Fatto sta che a furia di dai e dai, non solo la passione tanguera mi possedette, ma le zapatas in questione si fecero pure più morbide e via via più usurate. Fino a che, qualche mese fa, mia madre, mentre me le lucidava colta da umana compassione, mi disse che sarebbe stato meglio rifarci il tacco ma che forse non ne valeva la pena, visto che la suola era ormai sottile e presto si sarebbe bucata per vecchiaia... Quindi, ho pensato, siccome mia madre di scarpe ne sa un tot, tiro diritto, le lascio agonizzare, poi scucio il centone per le mie prime vere calzature tanguere (non da pinguino)!
Però 'ste scarpe son padane, le fa una ditta che si chiama Valtaro, ovvero son dure a morire. Che ormai la suola è una velina e s'è staccata dalla tomaia, e quando vado taconeando spesso mi si apre che sembra addentare la pista, tipo Chaplin in Luci della Città. E la punta è talmente sdrucita che mi aspetto faccia presto capolino l'alluce! Insomma, agonia pura...
Ma quando ci farò il funerale sarà in pompa magna: le adagerò nel sacello, cioè nella loro scatola, e le poserò nella scarpiera ardente, dove sarà un pellegrinaggio continuo di altre scarpe che, entrando ed uscendo, recheranno omaggio alle mie prime eroiche zapatas de tango.
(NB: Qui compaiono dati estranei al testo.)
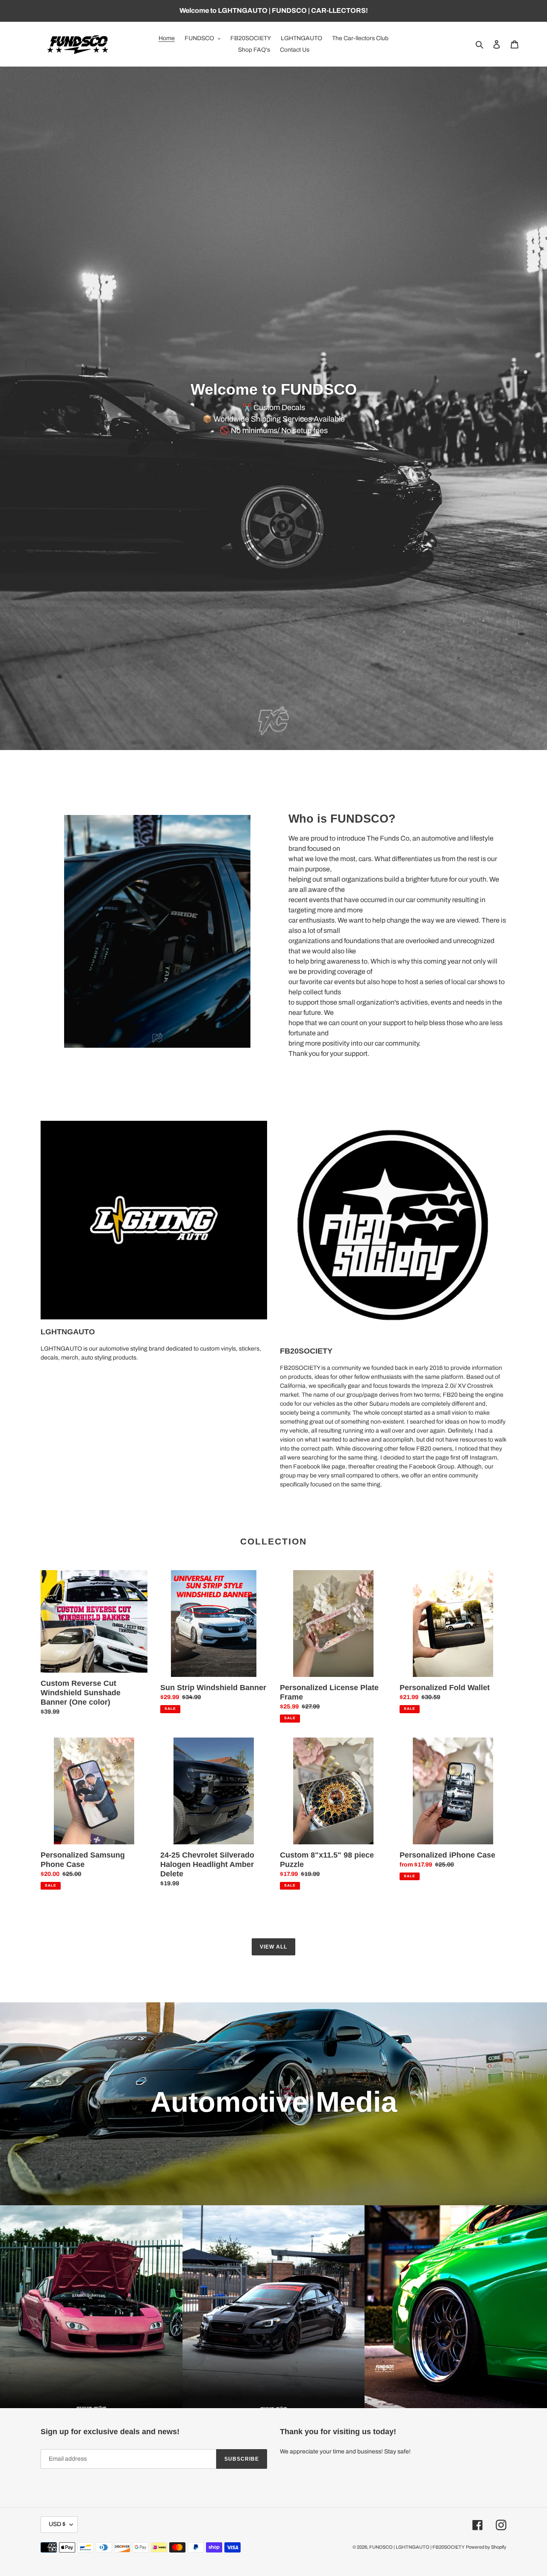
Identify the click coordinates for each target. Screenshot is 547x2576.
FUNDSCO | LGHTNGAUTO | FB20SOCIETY (417, 2547)
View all (273, 1947)
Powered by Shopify (486, 2547)
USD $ (57, 2524)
Hasta siempre, companiera zapata!
postato da qoelet | 18:35 | commenti (1)


venerdì, luglio 20, 2007
 

La signora R. è ormai in ostello da 3 settimane. Arriva con la figlia il lunedì e se ne va il venerdì. Lei, la figlia, è in cura da un qualche santone delle vertebre cervicali, la madre m'ha raccontato confusamente di un incidente o un non so che di quelli dai quali si esce vivi per miracolo. La figlia cammina a fatica, le leggi un dolore atroce negli occhi e nell'incedere incerto.ù

Io e la signora R. siamo diventati un po' amici, lei ha un bel sorriso quando vede che sono di turno. Accompagna la figlia alle terapie, mattina e pomeriggio, poi rientra attendendo di andarla a riprendere. In queste attese mi si avvicina senza mai essere invadente e se è un momento tranquillo scarica la tensione con qualche chiacchiera. Le chiedo con prudenza di sua figlia, dei suoi miglioramenti, ma preferibilmente si parla d'altro. La signora R. si scusa spesso del disturbo, inesistente, che mi procura e dice che vorrebbe magari uscire a passeggiare un poco invece che tediarmi, ma che fuori ci sono 38 gradi e lei ha la pressione un po' bassa, meglio l'aria condizionata dell'ostello...

La signora R. ha una dignità nel dolore che sta vivendo per le sorti di sua figlia che io le invidio e ammiro. E io che non credo più ormai nell'immortalità dell'anima, mi attacco però con forza all'idea che questo amore doloroso e insondabile che lei incarna non può e non deve essere vano, che una traccia al di là del tempo e dello spazio ne debba rimanere.